In 306 BCE a 35 year-old philosopher bought a piece of land to establish his own school just down the road from Plato’s thriving Academy, forty years after the old Plato passed away. Indeed, Plato might have rolled in his grave if he knew what Epicurus was teaching so close to home.
Plato teaches of a universal truth, higher forms of beauty in an immaterial world, of the human soul which mirrors this form in essence and the balance of virtue as a means to perfection. Epicurus begins with a compelling metaphysical take on philosophy from the well-developed atomist doctrine of his day: something cannot come from nothing, and nothing is ever destroyed. He goes on to build a theoretical physics system, all to the end of explaining away personal and collective fear of death and religion. Epicurean interest in science is purely therapeutic.

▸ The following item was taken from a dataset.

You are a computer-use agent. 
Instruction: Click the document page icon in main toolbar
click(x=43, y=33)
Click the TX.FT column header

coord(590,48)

Epicurus draw incomplete conclusions about the substance of the good. To him, it all ends in the body. The soul, he insists, must be a thin substance that simply evaporates at the time of death. Epicurus’s disbelief is proof of the ideas that kept him up at night. His philosophy is inherently flawed with disbelief, but his school is important for other reasons. Unlike Plato’s Academy, the Garden of Epicurus was founded to welcome free men, women and slaves alike, an immersion of Eastern luxuries in conservative Athens. That’s the Epicurean philosophy. Friendship and equanimity between the sexes, detached parenting and politics. Hail prudence for cultivating a better peace of mind. He tells his friends that the gods were real, but religion has misrepresented them, much to the detriment of society. The substance of the good is pleasure, which means God is basically pleasure. So no matter what happens, don’t freak out. Learn to enjoy it. To Epicureans, not even science has a purpose, besides the little solace it brings in providing us this explanation and relieving us of the anxiety we feel toward the hereafter. As for the nature of creation, it’s all just one everlasting stew cut with the same few ingredients. That’s the philosophy of Epicurus.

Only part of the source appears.